This large earthquake struck in the early morning darkness and was felt very widely, from Nova Scotia and Montreal in the north to Chesapeake Bay in the south. A ship 300 kilometers east of Boston felt the shock so strongly that the sailors thought they had run aground. The quake's magnitude is estimated to have been 6 to 6.5. It's the largest event in recorded history for the eastern United States.

The Boston Weekly News-Letter reported on 20 November, "Last Tuesday Morning about half an Hour past Four o'Clock, the Weather being serene, the Air clear, the Moon shining very bright, we were surpriz'd with a most terrible Shock of an Earthquake: The conditions were so extreme as to wreck the Houses in this Town to such a degree that the Tops of many Chimnies, and some of them quite down to the Roofs, were thrown down."
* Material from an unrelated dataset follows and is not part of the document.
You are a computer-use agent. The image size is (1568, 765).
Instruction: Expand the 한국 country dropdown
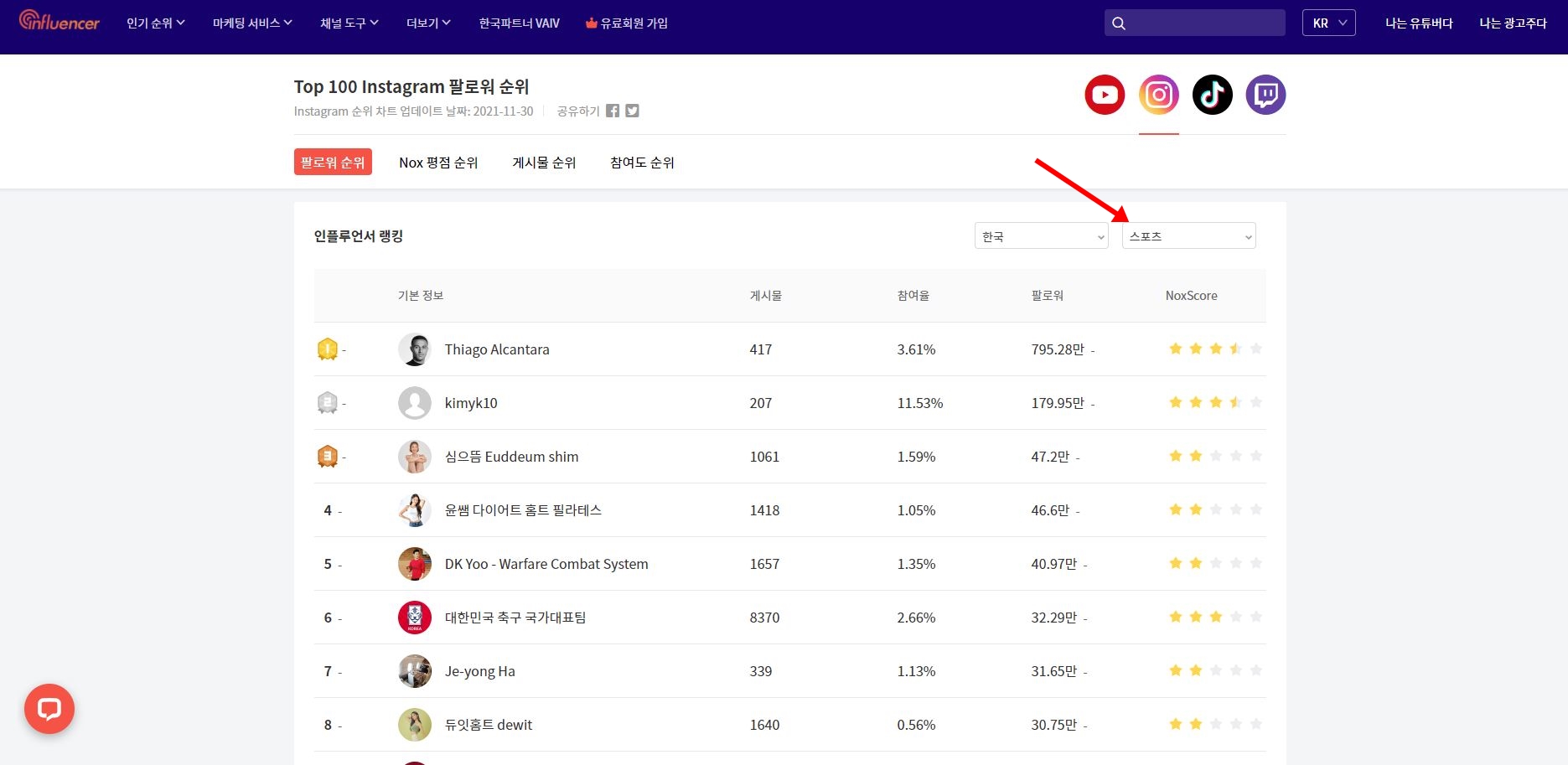(x=1041, y=236)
Image courtesy Earthquake Engineering Research Center

This contemporary woodcut, from a religious tract, shows the quake's setting and effects. The moon and stars shine down as buildings sway, people in their nightclothes rush into the dirt streets, and a weathervane is flung through the air by the amplified motion of a building. The tract was a call to repent from sin given this sign of God's inscrutable purposes. Today we consider earthquakes natural events, capable of being studied and understood.